Damit reagiert Elmiger auf eine Gegenwart, in der die Künste zunehmend global vernetzt sind und zugleich ihre eigenen kolonialen Schatten aufarbeiten müssen. Das Theaterprojekt im Urwald erinnert an reale interkulturelle Experimente, die immer auch die Gefahr des kulturellen Übergriffs in sich tragen. Elmiger macht daraus keine moralische Lektion, sondern eine beunruhigende Frage: Kann Kunst überhaupt unschuldig sein?
Wirkung und Bedeutung
Elmigers Roman fordert Konzentration, und er entfaltet seine Wirkung weniger durch Handlung als durch Atmosphäre. Die Leserinnen und Leser werden hineingezogen in eine Welt, die von Angst und Faszination gleichermaßen durchdrungen ist.
Wer Lust hat, die inneren Abgründe von Menschen auszuloten, ist hier genau richtig.
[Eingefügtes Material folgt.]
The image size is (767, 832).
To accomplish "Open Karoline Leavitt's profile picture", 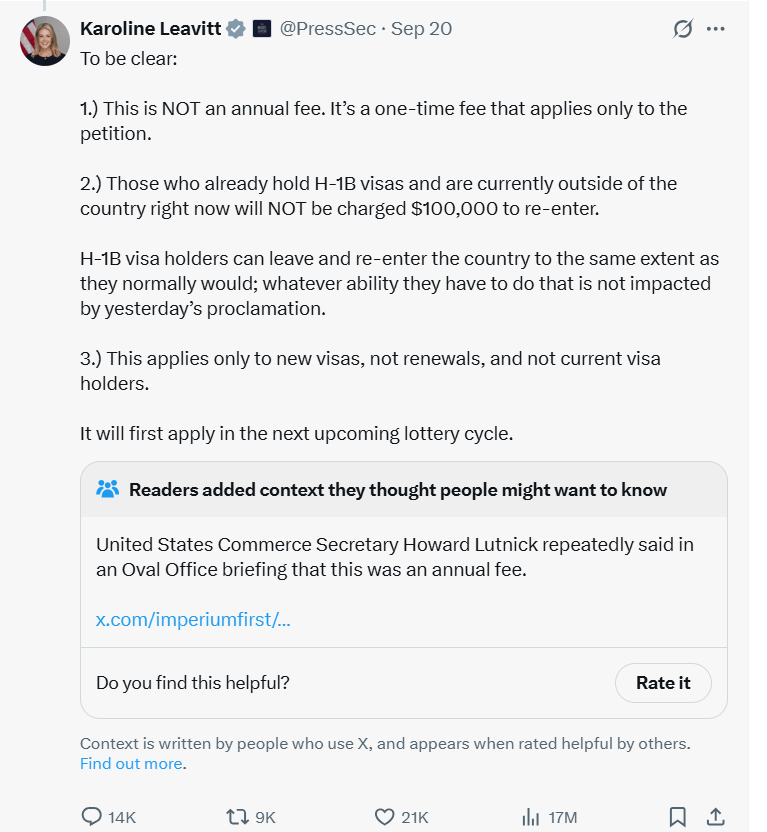I will click(45, 40).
Denn Die Holländerinnen führt nicht nur in einen undurchdringlichen Urwald, sondern auch in das Dunkel menschlicher Psyche – und lässt die Grenzen zwischen äußeren Gefahren und innerer Zerrissenheit verschwimmen.
Autorin Dorothee Elmiger
Dorothee Elmiger, 1985 in Wetzikon geboren, gehört seit ihrem Debüt Einladung an die Waghalsigen (2010) zu den eigenwilligsten Stimmen der deutschsprachigen Gegenwartsliteratur. Ihre Bücher – zuletzt Aus der Zuckerfabrik – verbinden persönliche Erkundungen mit politischen und poetischen Fragen. Elmiger hat sich damit eine Position erarbeitet, die zugleich randständig und zentral ist: Sie schreibt jenseits des Markttauglichen, aber genau darin liegt ihre Relevanz.
Mit Die Holländerinnen führt sie ihre Arbeit konsequent fort: ein Roman, der die Grenzen von Erzählen, Theater und Erfahrung auslotet, der Kosmopolitisches und Intimes, Geschichte und Gegenwart miteinander verschränkt – und dabei zeigt, dass Literatur nicht Antworten liefert, sondern Räume öffnet, in denen die Unsicherheit selbst zum Erkenntnismoment wird.